• [Passage provided]

● ● ●

Sunday, July 23, 2017

If you don't take the time to be well...

The above quote is from Elder Holland's talk "Like A Broken Vessel," which has always been one of my favorites, because I am broken in many, many ways. Sometimes I feel irrevocably so.

The entire quote is "Physicians promise us that if we do not take time to be well, we most assuredly
will take time later on to be ill." And I learned lesson a few weeks ago...

With the stress of trying to find a place to live, commuting, dealing with late nights, and depression and anxiety... I was letting things slip.
And I was hit with a major trigger... I found out I might have to see a family member that I haven't seen in over a decade and have no desire to see or ever have anything to do with. At the time, I thought I was fine with it.
I've forgiven this person, but, as ARP has taught me, it doesn't mean I have to have a relationship with them. Especially when they refuse to change.
Anyway... at the time I didn't think anything of this. I'd come off a slightly stressful weekend with family (trigger festival galore) and a long, stressful day. I was trying to get ready for a work conference and... I had a breakdown and ended up in the hospital.
It was wave after wave of anxiety attacks. I couldn't get control of it and I realized at group this week that it was because I haven't been taking the time to be well. Spiritually, emotionally, or physically.

● ● ●

• [Task instructions]
In two sentences, what does the post on taking time to be well say?

• [Dataset entries]
● ● ●

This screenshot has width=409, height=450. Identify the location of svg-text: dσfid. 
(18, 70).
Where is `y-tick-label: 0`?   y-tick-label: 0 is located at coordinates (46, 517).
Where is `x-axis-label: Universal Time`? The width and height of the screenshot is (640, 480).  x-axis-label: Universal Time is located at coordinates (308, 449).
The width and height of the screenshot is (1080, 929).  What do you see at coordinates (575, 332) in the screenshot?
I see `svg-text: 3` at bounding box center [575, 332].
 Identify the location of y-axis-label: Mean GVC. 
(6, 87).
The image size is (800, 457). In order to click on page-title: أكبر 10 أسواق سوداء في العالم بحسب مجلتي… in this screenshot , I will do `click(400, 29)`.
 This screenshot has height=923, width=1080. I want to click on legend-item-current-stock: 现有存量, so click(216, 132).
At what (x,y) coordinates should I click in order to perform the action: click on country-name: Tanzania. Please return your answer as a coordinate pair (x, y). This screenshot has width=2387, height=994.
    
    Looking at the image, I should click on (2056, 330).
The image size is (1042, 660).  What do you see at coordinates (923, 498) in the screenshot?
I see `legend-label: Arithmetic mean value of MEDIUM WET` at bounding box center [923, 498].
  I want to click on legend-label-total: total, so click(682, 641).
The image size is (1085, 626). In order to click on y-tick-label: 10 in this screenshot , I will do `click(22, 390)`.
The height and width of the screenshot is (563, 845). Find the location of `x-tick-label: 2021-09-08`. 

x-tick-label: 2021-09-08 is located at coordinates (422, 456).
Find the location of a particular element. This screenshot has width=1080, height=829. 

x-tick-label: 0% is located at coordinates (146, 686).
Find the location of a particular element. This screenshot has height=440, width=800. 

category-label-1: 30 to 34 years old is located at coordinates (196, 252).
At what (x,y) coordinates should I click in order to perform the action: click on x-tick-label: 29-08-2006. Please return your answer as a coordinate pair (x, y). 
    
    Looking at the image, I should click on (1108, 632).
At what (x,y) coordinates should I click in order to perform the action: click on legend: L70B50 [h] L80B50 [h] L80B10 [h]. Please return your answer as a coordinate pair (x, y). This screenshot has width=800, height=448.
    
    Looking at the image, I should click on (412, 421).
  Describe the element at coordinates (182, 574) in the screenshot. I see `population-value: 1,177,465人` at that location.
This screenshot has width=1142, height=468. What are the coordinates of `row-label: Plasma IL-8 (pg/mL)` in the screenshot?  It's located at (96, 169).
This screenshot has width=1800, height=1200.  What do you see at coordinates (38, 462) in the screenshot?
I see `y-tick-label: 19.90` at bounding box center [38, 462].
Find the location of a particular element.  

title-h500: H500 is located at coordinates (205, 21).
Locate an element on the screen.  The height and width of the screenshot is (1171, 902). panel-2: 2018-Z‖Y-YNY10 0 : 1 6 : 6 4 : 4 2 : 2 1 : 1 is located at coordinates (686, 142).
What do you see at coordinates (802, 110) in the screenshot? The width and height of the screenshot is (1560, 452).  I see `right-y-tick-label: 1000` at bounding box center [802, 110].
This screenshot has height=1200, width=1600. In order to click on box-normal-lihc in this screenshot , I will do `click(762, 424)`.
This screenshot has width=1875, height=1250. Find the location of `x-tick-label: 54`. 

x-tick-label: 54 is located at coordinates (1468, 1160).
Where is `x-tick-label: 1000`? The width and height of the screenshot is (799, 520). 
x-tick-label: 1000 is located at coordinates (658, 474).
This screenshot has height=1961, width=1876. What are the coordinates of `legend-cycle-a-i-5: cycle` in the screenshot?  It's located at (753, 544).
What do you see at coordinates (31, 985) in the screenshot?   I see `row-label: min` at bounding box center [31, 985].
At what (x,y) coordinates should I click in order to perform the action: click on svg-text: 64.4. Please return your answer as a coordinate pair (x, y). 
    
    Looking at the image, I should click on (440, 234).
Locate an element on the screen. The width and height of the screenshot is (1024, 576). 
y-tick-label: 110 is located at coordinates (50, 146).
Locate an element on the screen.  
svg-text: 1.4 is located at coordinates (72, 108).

● ● ●

• [Written solution]
The writer opens with a favorite quote from Elder Holland's talk "Like A Broken Vessel": if we do not take time to be well, we will later take time to be ill. Under the stress of house-hunting, commuting, late nights, depression and anxiety, and the news of possibly having to see a long-avoided family member, the writer had a breakdown of repeated anxiety attacks that ended in the hospital, then realized at group that it came from not taking time to be well spiritually, emotionally, or physically.